岳人が詰め寄って、観念したのか小さく呟いた。
「………り…りょ……」
「苗字?」
「りょ………っ、無理だあああああああああ!」
「はぁ??」

「仕方ないじゃん!恥ずかしいんだもん!」
ようやく立ち上がり顔を上げた苗字は真っ赤になって講義した。
「何でだよ、俺の事は『岳人』って呼んでんだろ!」
「まぁ、岳人はなんか平気…」
「じゃあ跡部は?」
「景吾。
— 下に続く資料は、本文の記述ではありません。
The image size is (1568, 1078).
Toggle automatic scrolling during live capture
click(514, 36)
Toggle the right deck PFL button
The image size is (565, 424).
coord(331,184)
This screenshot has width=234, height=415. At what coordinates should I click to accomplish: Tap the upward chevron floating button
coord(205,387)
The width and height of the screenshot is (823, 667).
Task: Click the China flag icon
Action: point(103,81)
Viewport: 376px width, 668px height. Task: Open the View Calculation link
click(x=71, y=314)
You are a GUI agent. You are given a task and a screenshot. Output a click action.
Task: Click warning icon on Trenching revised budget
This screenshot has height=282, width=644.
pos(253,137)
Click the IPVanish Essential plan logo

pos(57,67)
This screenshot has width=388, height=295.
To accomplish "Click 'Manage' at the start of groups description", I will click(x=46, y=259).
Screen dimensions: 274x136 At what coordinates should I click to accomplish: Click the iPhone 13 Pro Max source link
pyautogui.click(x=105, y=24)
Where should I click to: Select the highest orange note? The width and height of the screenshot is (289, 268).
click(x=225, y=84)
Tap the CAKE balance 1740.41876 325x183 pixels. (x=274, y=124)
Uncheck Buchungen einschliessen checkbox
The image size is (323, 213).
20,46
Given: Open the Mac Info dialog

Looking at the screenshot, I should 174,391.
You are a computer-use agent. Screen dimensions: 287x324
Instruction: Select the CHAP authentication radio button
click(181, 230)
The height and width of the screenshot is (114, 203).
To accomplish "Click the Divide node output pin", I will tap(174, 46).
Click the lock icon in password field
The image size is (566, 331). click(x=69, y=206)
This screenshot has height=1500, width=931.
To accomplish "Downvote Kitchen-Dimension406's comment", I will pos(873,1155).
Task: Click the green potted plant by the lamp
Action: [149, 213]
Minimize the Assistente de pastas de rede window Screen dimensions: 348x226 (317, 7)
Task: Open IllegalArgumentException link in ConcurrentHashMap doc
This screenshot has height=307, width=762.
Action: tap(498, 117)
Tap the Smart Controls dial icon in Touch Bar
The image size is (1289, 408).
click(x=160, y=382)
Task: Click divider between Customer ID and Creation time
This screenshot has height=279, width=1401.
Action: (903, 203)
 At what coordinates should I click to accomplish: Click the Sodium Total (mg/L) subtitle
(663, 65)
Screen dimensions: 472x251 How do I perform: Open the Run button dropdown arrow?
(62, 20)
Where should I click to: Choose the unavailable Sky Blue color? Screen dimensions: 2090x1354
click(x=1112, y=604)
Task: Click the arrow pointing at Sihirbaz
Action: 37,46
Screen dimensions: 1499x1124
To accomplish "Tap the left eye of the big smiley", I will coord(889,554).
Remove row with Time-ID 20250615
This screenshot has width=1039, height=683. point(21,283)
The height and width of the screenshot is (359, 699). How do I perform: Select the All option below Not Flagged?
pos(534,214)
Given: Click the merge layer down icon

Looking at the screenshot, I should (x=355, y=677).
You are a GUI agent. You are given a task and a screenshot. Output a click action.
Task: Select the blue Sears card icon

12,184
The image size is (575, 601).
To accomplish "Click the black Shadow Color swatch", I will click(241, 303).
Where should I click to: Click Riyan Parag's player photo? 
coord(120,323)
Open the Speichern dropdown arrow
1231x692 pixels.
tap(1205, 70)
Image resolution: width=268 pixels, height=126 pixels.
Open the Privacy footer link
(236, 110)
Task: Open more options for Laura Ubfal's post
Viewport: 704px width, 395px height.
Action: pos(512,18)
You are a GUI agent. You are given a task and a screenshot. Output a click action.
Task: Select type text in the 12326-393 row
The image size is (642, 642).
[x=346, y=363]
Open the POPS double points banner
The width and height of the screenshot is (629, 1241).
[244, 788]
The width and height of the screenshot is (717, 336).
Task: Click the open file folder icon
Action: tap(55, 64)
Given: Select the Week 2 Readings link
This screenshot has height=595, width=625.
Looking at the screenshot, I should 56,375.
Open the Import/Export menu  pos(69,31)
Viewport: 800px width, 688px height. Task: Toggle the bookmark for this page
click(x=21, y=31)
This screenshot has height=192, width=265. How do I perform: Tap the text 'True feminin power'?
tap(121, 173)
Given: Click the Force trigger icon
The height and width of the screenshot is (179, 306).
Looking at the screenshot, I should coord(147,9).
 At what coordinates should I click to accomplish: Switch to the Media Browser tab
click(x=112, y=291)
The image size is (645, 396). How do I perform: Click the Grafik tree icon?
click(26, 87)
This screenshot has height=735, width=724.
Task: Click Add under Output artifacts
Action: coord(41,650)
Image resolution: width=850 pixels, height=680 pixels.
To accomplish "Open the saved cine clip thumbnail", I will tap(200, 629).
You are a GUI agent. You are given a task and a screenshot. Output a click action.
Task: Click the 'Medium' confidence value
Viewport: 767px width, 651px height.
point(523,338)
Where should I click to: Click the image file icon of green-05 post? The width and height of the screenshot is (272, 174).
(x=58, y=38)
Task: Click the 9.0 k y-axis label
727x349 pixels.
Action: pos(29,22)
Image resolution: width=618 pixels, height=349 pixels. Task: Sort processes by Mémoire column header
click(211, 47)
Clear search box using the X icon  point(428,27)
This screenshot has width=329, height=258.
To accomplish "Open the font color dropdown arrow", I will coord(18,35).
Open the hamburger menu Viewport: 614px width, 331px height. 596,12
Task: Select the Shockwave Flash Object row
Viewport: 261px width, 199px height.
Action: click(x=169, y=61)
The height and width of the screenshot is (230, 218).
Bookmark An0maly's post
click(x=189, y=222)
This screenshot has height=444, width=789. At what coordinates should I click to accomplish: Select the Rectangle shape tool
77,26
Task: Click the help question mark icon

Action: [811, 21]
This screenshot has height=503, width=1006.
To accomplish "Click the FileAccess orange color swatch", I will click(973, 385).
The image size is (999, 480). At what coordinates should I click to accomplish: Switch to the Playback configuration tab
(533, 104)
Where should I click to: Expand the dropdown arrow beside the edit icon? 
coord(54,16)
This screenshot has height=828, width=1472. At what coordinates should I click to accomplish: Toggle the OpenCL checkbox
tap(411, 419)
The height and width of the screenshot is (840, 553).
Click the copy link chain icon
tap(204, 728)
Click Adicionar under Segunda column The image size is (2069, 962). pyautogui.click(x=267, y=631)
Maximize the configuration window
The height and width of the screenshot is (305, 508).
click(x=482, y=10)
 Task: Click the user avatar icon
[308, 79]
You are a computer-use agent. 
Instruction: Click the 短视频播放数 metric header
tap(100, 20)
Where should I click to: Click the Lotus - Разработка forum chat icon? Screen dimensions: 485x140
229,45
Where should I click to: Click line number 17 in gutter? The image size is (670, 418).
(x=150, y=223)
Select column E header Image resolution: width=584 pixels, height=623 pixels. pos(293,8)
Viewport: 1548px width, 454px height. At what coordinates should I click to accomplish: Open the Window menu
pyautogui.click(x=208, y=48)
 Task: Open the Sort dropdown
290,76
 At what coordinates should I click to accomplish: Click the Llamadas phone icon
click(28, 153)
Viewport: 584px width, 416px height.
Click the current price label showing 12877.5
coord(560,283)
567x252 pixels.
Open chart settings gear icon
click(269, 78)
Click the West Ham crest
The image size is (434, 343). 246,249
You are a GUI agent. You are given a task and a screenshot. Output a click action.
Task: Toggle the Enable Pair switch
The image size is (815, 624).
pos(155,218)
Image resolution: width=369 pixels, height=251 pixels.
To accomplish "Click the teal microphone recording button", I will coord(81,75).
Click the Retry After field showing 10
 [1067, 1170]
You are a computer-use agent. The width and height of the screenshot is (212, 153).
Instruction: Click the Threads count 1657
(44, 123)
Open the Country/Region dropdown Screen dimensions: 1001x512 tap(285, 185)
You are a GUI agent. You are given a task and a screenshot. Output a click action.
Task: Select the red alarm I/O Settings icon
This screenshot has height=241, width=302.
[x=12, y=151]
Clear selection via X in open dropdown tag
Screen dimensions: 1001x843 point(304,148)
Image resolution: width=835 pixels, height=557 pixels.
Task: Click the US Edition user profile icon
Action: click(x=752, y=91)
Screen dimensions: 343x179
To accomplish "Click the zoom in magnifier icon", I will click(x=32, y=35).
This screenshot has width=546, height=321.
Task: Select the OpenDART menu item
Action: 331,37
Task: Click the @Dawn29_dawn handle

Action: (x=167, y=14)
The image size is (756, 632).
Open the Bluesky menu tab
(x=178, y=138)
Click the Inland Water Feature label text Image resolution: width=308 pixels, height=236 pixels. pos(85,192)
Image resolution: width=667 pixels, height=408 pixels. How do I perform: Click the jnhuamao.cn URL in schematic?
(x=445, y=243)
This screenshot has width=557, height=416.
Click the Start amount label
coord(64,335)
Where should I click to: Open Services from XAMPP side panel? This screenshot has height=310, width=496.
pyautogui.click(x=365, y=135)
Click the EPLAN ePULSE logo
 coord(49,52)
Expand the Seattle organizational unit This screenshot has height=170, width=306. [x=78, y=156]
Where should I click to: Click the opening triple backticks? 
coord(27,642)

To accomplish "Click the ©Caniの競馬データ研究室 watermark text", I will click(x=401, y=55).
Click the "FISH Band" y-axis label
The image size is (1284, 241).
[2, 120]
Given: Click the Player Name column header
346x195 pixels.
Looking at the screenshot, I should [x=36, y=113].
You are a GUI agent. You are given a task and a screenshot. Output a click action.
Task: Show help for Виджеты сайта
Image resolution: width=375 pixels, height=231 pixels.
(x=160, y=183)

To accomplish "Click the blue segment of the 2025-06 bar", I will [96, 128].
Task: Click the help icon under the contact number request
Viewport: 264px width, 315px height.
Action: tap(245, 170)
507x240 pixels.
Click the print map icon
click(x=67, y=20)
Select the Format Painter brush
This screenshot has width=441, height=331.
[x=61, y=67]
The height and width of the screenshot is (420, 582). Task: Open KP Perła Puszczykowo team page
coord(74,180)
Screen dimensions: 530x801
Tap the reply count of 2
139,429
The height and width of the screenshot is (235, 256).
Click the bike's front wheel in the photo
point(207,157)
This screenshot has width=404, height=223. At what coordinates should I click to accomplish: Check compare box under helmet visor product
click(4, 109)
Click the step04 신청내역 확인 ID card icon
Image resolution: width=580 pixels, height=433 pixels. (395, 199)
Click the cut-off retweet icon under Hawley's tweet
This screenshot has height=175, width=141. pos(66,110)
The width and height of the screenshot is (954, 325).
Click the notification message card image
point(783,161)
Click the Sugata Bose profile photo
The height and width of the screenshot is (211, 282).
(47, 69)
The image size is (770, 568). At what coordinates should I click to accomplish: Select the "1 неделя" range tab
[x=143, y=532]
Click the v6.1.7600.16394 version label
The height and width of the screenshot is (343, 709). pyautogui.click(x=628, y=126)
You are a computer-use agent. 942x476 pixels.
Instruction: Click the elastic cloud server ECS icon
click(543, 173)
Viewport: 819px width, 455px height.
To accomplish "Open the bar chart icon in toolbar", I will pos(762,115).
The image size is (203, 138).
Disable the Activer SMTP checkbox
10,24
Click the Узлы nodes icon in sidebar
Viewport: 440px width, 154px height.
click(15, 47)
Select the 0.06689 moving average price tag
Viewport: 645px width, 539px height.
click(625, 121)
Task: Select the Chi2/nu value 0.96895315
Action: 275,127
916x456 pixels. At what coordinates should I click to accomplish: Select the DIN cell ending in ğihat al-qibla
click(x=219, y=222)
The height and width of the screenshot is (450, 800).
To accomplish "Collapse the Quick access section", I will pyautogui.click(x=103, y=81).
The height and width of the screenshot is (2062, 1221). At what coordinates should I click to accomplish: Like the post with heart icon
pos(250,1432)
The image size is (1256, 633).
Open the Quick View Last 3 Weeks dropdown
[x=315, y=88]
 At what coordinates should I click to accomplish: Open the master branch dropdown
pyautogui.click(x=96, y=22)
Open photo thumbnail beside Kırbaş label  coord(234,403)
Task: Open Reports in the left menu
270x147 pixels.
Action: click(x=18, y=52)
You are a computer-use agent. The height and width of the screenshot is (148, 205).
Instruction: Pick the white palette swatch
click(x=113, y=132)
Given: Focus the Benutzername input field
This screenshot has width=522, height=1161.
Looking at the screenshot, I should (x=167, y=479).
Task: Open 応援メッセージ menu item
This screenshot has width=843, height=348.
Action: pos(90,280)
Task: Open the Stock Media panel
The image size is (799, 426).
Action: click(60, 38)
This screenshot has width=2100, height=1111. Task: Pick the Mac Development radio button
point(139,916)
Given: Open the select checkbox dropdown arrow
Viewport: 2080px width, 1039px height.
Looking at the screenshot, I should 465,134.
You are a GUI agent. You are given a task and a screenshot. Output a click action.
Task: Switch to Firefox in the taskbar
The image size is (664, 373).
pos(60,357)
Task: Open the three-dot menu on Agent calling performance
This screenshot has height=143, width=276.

うん、普通に…」
「鳳は?」
「長太郎」
「樺地とか…」
「宗弘だっけ?」
「…んで、宍戸は?」
「りょ……お…」
「ぎこちねーなー!」
また岳人が腹を抱えて笑う。
苗字もまた恥ずかしいのか怒ってるのか耳まで赤くしてる。
「あーもー!…っ亮!す、好き…だ」
「おっ、おう…」
「名前呼ぶのにどんだけかかってんだよ!」
涙目でまっすぐ俺を見る。
不覚にも心臓が跳ねちまった。
「だって恥ずかしいじゃない!本当に好きなんだもん!本気なんだもん!」
「…おう」
「うわあああああ!」
言いたいことだけ言って、叫んで教室を出て行く。
「苗字って、いつもあんなだったら可愛いのにな」
「宍戸、苗字のこと好きなのか?」
やめとけ、と言う岳人に何も返さない。
俺だってなんであんなのがいいのかわかんねーんだから。